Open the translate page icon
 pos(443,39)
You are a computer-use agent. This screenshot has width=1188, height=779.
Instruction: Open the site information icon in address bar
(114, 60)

━━━━━━━━

(Your objective): Give the data above again, unchanged.

(Solution to the exercise):
Open the translate page icon
 pos(443,39)
You are a computer-use agent. This screenshot has width=1188, height=779.
Instruction: Open the site information icon in address bar
(114, 60)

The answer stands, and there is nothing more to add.